Ce schéma justifie le point ordinairement faible des BD modernes. L'articulation des plats repose uniquement sur les papiers extérieurs (couverture en papier glacé) et intérieur (gardes-couleurs), et sur la mousseline. Ces éléments ont tôt fait de se déchirer et libèrent progressivement le dos, puis les plats. Par contre, le corps d'ouvrage, s'il n'a pas subi d'agressions particulières, reste généralement en état  correct.

Cette construction permet de comprendre les difficultés propres à une opération de restauration. On ne peut soulever la couverture de papier glacé pour y loger un renfort, sans d'importants dégats. On devra également conserver la continuité des gardes-couleurs, ce qui exclut une intervention par l'intérieur.

1. Projet de restauration

Dans l'exemple qui suit, on a choisi de respecter le schéma général de construction représenté plus haut. Cependant, afin de pallier à la fragilité habituelle des charnières, une bande de toile sera insérée au dos suivant la technique des "cartons fendus".




Les photos 1 à 4 montrent l'état initial de l'ouvrage. On voit que le dos a disparu (ph. 1 et 2), le 2ème plat s'est détaché (ph. 3). La photo 4 montre la garde-couleur du 1er plat, restée entière.












2. Préparation des plats


     Soulever les gardes-couleurs collées

On commence par séparer les différents éléments (ph. 5): corps d'ouvrage, plats, gardes-couleurs volantes. On soulève sur 15 mm de profondeur environ les gardes couleurs collées (ph. 6), généralement solidaires de la mousseline, de façon à dégager une rive continue au bord de chaque plat intérieur (ph. 7). Un ponçage de la surface de carton ainsi dégagée (ph. 8) puis un nettoyage du revers de la garde couleur (ph.9) sont souhaitables.

Données fournies:
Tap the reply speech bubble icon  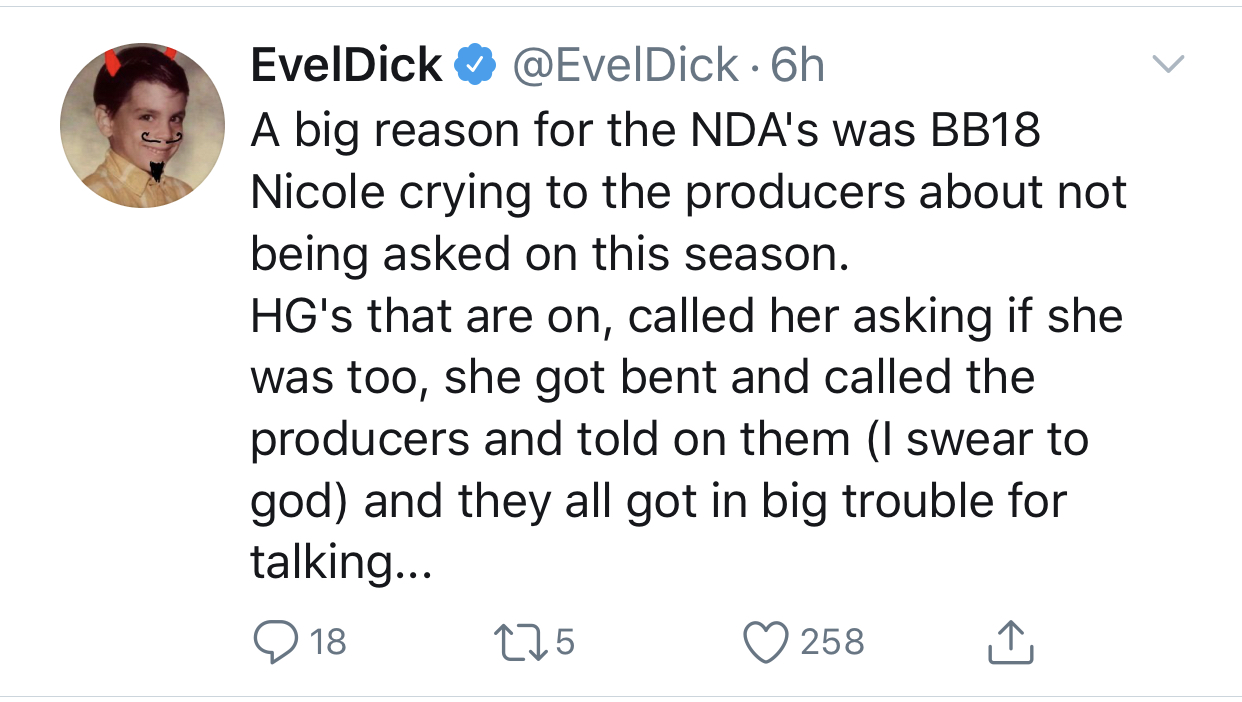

Consignes:
a) Traduisez en anglais la phrase suivante, tirée du texte sur la restauration des bandes dessinées : « Cette construction permet de comprendre les difficultés propres à une opération de restauration. »
b) Rédigez la suite du texte sur la restauration des bandes dessinées, en partant de sa dernière phrase.

Corrigé des exercices:
a) This construction makes it possible to understand the difficulties specific to a restoration operation.

b)
     Fendre les plats

La photo 10 ci-dessus illustre l'opération la plus délicate du processus. Il s'agit de fendre les plats, côté des mors, sur une profondeur d'au moins 10 mm. On peut réaliser cette opération à l'aide d'une lame de bois mince. Personnellement, j'utilise une pointe "fatiguée", donc non coupante. L'ouverture est réalisée à l'avancement, les feuillets devant s'écarter devant l'instrument sans être blessés. On réussit mieux en 2 passes dont la première est peu profonde. On positionnera la fente assez prêt du plat extérieur (sachant que la demi-tranche de ce côté du carton restera un peu visible), en évitant cependant de creuser directement sous le papier de couverture, sous peine de déformations visibles.

3. Construction de la couverture
    
    Collage d'une mousseline

On procède maintenant à la construction de la couverture. Pour des raisons pratiques, on choisit de monter la mousseline sur 2 bandes de papier Kraft.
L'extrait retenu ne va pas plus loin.